These roll out sugar cookies are soft, thick and my favorite to decorate for Christmas, Valentine's Day, Halloween or just a Tuesday! Whether you frost them with buttercream, royal icing or just add sprinkles you'll love the light almond flavor in every bite!

Almond sugar cookies frosted with buttercream frosting.
You can cut out and decorate these almond sugar cookies for any holiday or occasion!
Jump to:
  • Why You'll Love This Recipe
  • Ingredients Notes
  • How to Make Step by Step Recipe Instructions
  • Recipe FAQs and Expert Tips
  • Related Cookie Recipes
  • Favorite Almond Sugar Cookies Recipe

Why You'll Love This Recipe

  • Only 6 ingredients and taste better than classic sugar cookies!
  • This cookie can stand alone! It's not dependent on frosting for flavor.
  • These are not too sweet and not the fall apart cakey kind of cookie.
  • I've made these cut-out sugar cookies for 25 years!!!
  • Roll out and cut these cookies for any holiday season like Christmas, Halloween, or Valentine's Day!

Ingredients Notes

  • Butter - do not substitute anything for the butter. Butter is important to the flavor of these cookies. If you were to sub, say margarine for the butter , your cookies would taste like margarine and I'm not gonna lie, it will not taste good.

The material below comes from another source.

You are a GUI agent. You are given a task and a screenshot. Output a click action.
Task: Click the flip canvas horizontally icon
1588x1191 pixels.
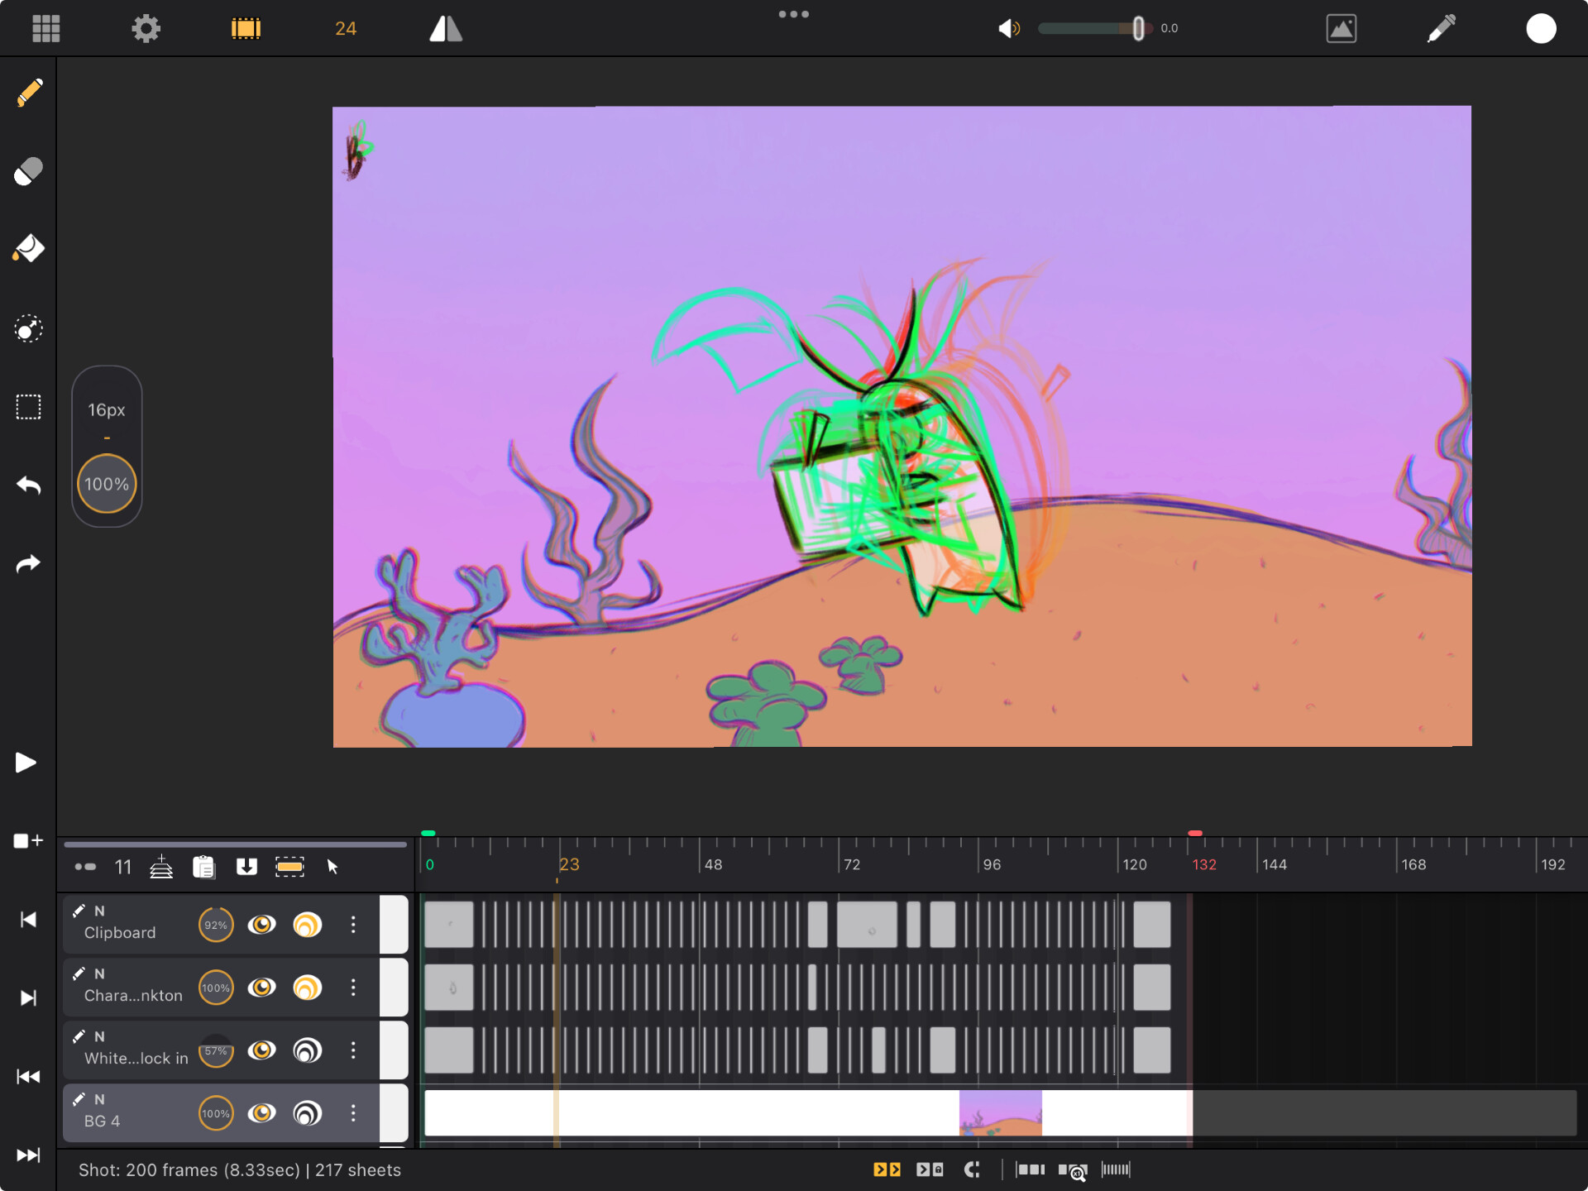(x=444, y=27)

Both unsalted butter and salted butter work fine.
  • Powdered Sugar - please note that this cookie recipe calls for powdered sugar aka confectioners' sugar instead of granulated sugar. Granulated sugar making a crumbly, grainy dough and will not work for this recipe.
  • Extracts - Do you need both extracts? If you're out of vanilla, that's fine, but the almond extract is very important to this recipe. It was makes these sugar cookies more flavorful.
  • Flour - all purpose flour, never self rising flour.
  • Frosting - I frost my cookies with this Buttercream Frosting but you can frost them with Royal Frosting as well. If you don't want to frost them you can sprinkle sanding sugar or coarse sugar on the tops of the dough cut outs before baking. You will need to lightly press the sprinkles down to get them to stick to the cookies.
The six ingredients needed to make these sugar cookies.
What you'll need to make this recipe!

How to Make Step by Step Recipe Instructions

  • NOTE - This is an easy cookie dough to mix up.  The main differences between this sugar cookie recipe and most others is that I use powdered sugar aka confectioners' sugar instead of granulated sugar.  
  • NOTE - This cookie dough does need to refrigerate for at least an hour before rolling it out so make sure you plan for that.
  • NOTE - I've had a few people end up with crumbly dough. I've never been able to replicate the problem myself but thanks to a reader it's been suggested that perhaps some are firmly packing the flour in the measuring cup instead scooping without packing. In baking you NEVER firmly pack flour. See this article for how to properly measure flour for more information.
  • Cream the butter and the powdered sugar in a large bowl or in the bowl of a stand mixer fitted with a paddle attachment.
  • Add the eggs, vanilla and almond extracts to butter mixture.
Cream butter, sugar, eggs and vanilla.
Cream butter, sugar, eggs and vanilla.
  • Scrape down sides of the bowl and mix in the flour well.
  • The dough will be quite sticky at this point.
  • Put the cookie dough in a container, cover with plastic wrap and chill for an hour in the fridge.
  • Preheat oven to 375 degrees.
  • Line baking sheets with parchment paper or spraying them with non-stick cooking spray.
  • On a lightly floured surface roll out the cookie dough to about ¼ inch thick.
  • Cut out shaped with whatever cookie cutters you like.
  • Place them on the prepared cookie sheets with an inch of space in between each.
  • Bake in your preheated oven (375 degrees) for 8-10 minutes. Err on the side of less baking time for soft cookies.
  • The bottom edges of the cookies should lightly golden brown but the tops should not.
  • Cool the cookies on a wire rack before frosting.
  • Once cool frost cookies with desired frosting.
Add flour, chill, roll out and cut out shapes.
Cut out dough into any shapes for any holiday!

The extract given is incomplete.